───── Data for this exercise ─────

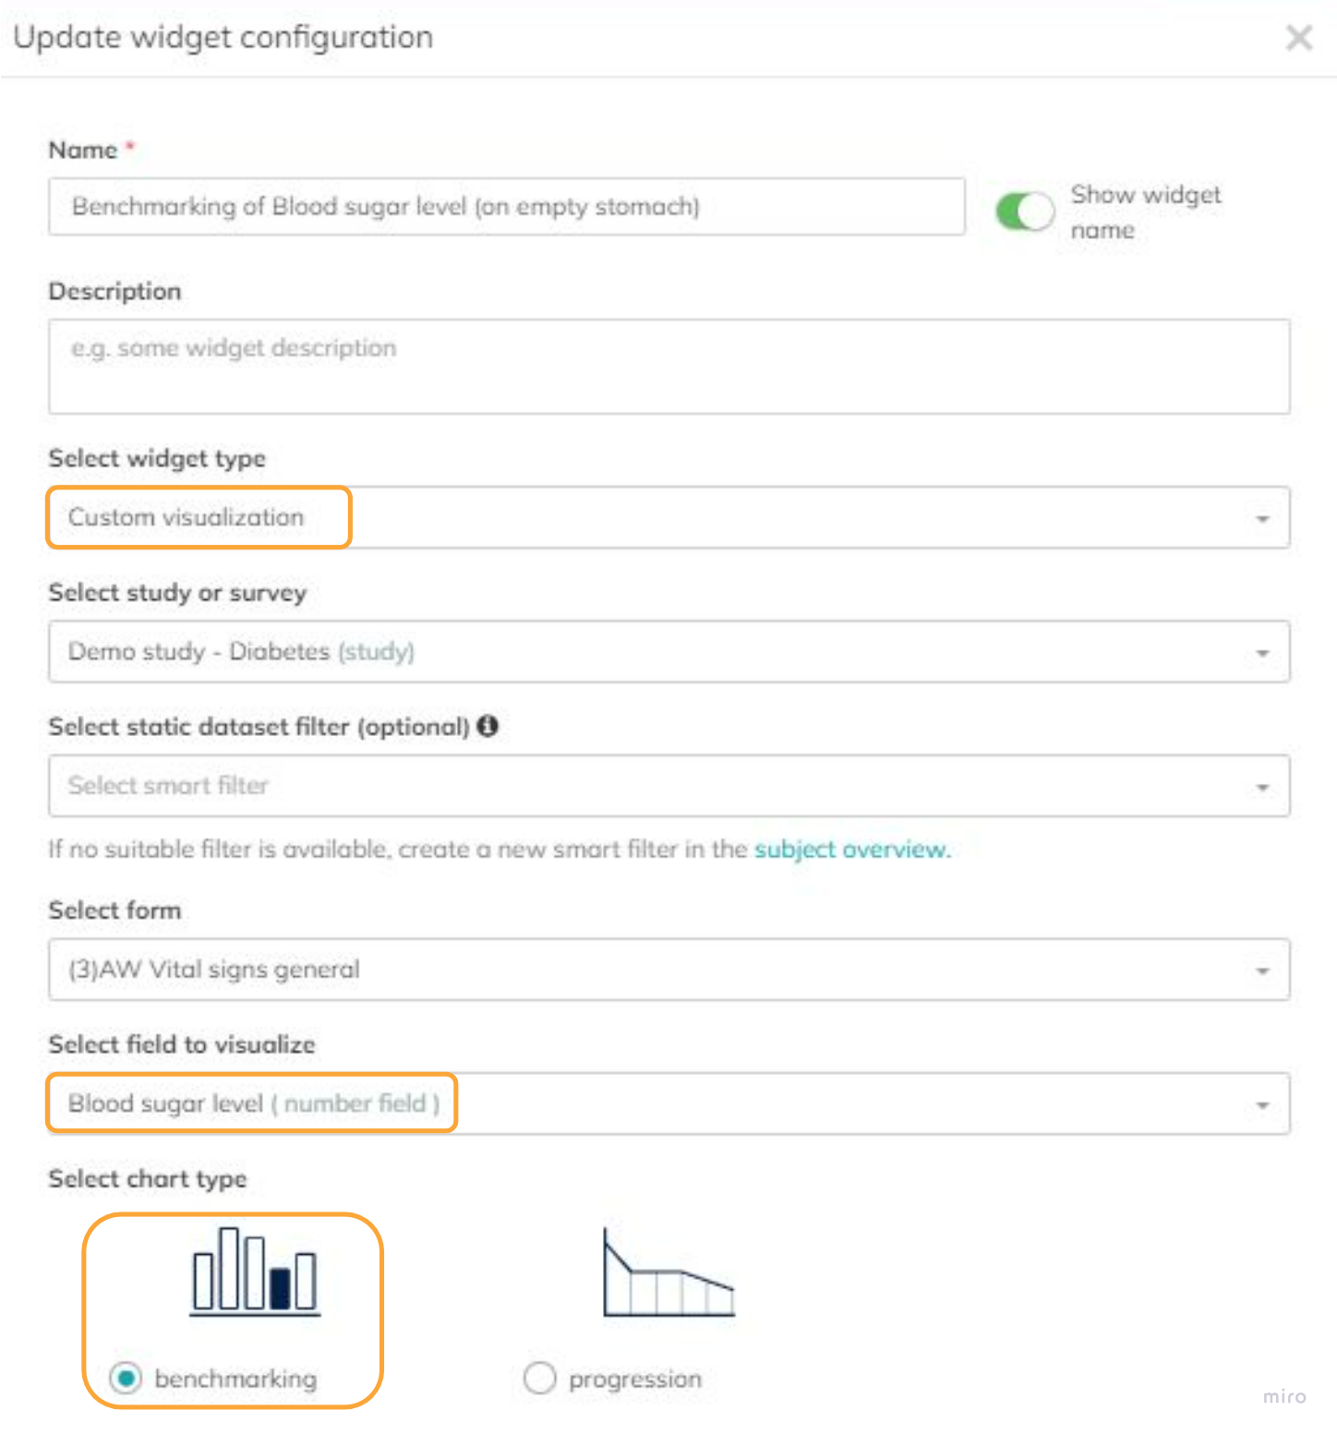Screen dimensions: 1337x1434
Task: Open the Select field to visualize dropdown
Action: [x=646, y=1103]
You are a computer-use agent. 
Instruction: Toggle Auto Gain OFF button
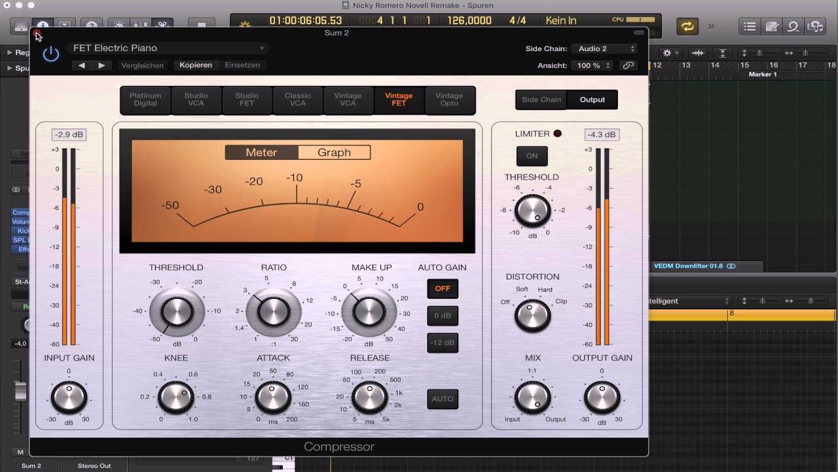coord(443,288)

─────

**Job**
Edit the data above so that "Auto Gain" becomes "Auto Exposure", keeping every other line the same. Leave out the pictures in your answer.

**Solution to the problem**
Screen dimensions: 1337x1434
Task: Open the Select field to visualize dropdown
Action: [x=646, y=1103]
You are a computer-use agent. 
Instruction: Toggle Auto Exposure OFF button
coord(443,288)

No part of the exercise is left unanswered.